The conceit of Star Wars is that people with mystical powers can wield swords in an age of blasters, giant walking tanks, and planet-busting Deathstars. Okay, yeah, it's bogus. We'll forgive them for the silliness of people with laser swords deflecting a hail of blaster bursts fired by dozens of droids and storm troopers, because it's an allegory of good vs. evil, a science fictional retelling of WWII.

In the first three movies the Empire was intent on building the ultimate doomsday weapon, which the heroes destroyed . . . twice.

In the lastest film the technology seems to have regressed to World War I levels of efficiency. In the opening scene the rebels drop bombs -- not self-propelled cruise missiles that we have right now, today -- on a spacecraft in orbit, apparently depending on gravity to hit their target. This ridiculously stupid conceit is needed so that a character can valiantly pointlessly sacrifice herself and provide a link to another character later on.
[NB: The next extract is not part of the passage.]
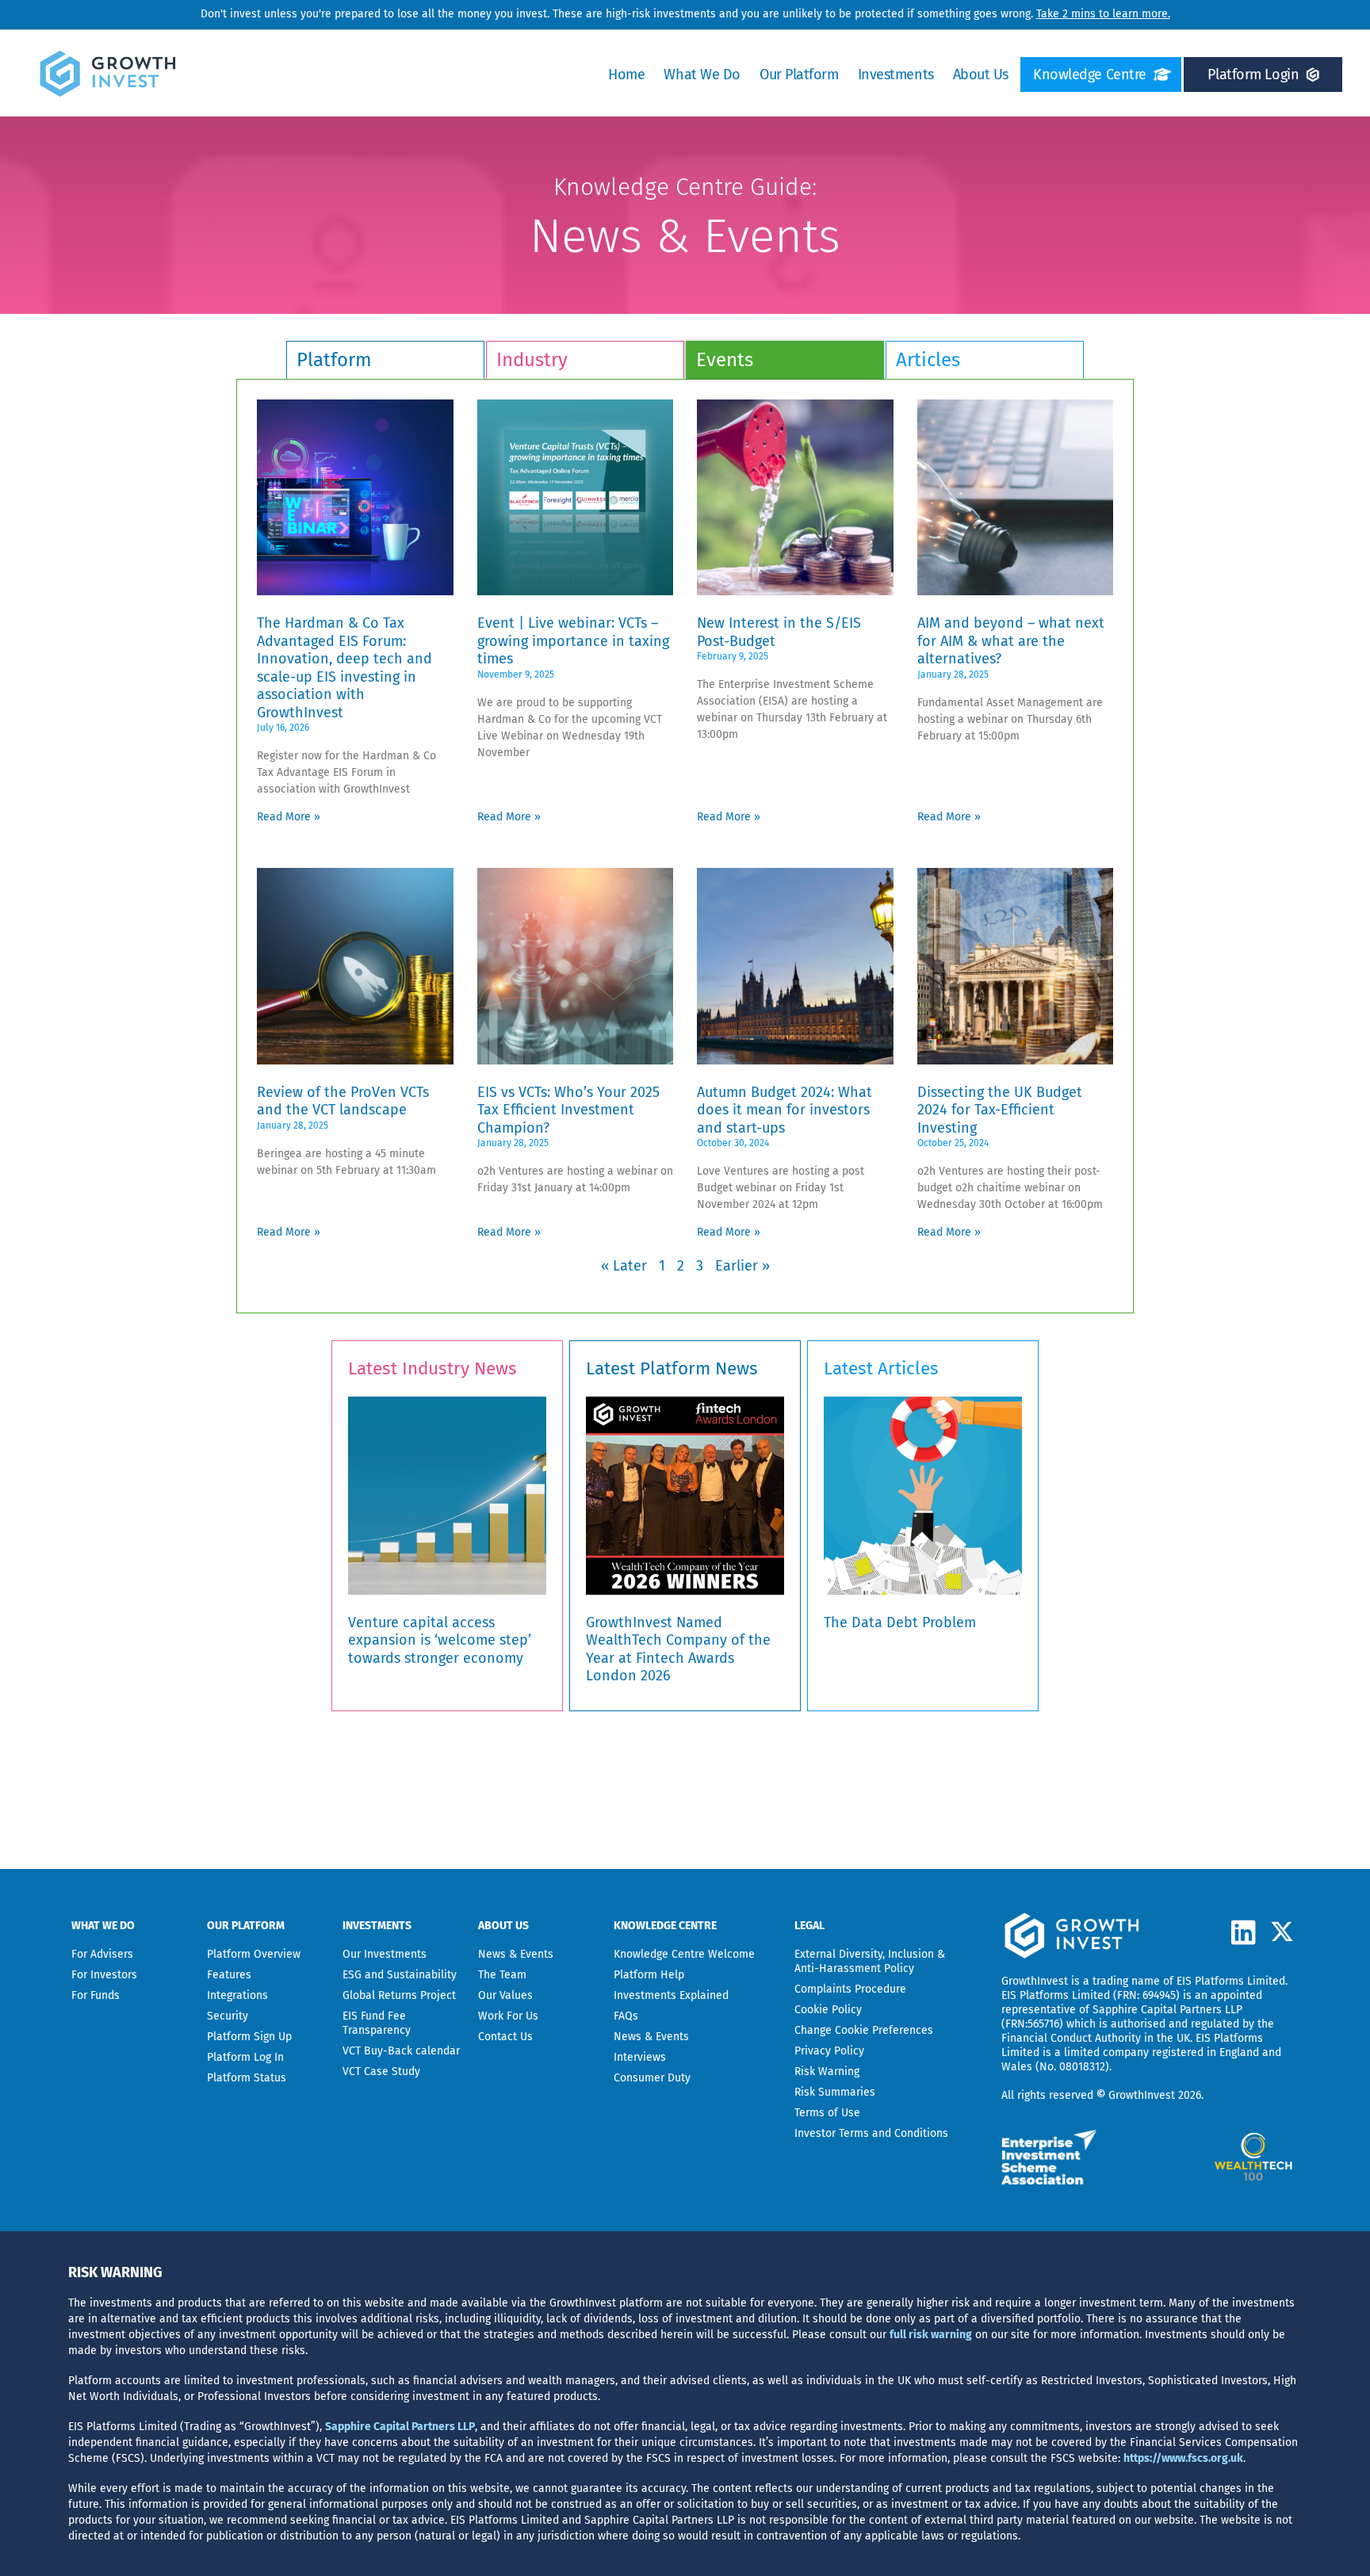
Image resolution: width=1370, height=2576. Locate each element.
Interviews (640, 2057)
Half the movie is spent with the biggest ships in the evil fleet chasing after a couple of rebel ships which are quickly running out of fuel. It's like the German fleet chasing a British frigate across the North Atlantic.

Doesn't the First Order have missiles or nuclear weapons? Even a tin-pot dictator like Kim Jong Un has missiles and nuclear weapons. The First Order runs an entire galaxy!

The First Order has hundreds of fighters they can send after the rebels, but they recall them for some lame reason, instead of letting them all perish attempting to shoot the rebels out of the sky. Since when do these guys care if their fighters are destroyed? If the writers didn't want the First Order to use their TIE fighters, they could simply have had the rebels destroy them all.

It's not 1977 anymore. The director doesn't need to dumb down the technology for the mass audience. We are all used to cruise missiles launched from a ship at sea flying for hundreds of miles and zeroing in on Saddam Hussein's bunker and blowing it to smithereens. Why doesn't the First Order have this technology?

Then, in a complete rehash of the Battle of Hoth, the First Order corners the last remaining 10 or 20 rebels in a mine behind a big metal door. Instead of nuking the rebels from orbit with nuclear warheads or some other kind of giant bunker-busting bombs, like the Empire did in Rogue One at least twice, they send a bunch of guys down to the planet with a giant drill, walking tanks and TIE fighters.

And this is just the insult added to the injuries of having characters like Finn hare off on a fool's errand that only backfires in the end. Like a commander not telling a senior officer what she's planning, inciting him to mutiny and screw up the whole plan. Like the idiotic McGuffin at the core of their dilemma: the heroes are mystified that the First Order can somehow track the rebel fleet through hyperspace, when Leia is carrying a beacon that tells Rey and everyone else in the galaxy exactly where the fleet is! Duh!

Yeah, I know nuking the rebels from orbit isn't the story that the director wants to tell. But if you don't want that story, then don't have a gigantic fleet of warships corner your heroes in a mine on a planet. If this movie is about the struggle for Kylo Ren's soul, Rey's spiritual growth and Luke's sacrifice, jettison the excess garbage.

I don't know why the Star Wars movies insist on being so braindead. Other science fiction films and shows like The Expanse are just as interesting without having idiot plots. You can still hit all the beats, do character development and have great special effects without the ridiculously lame setups.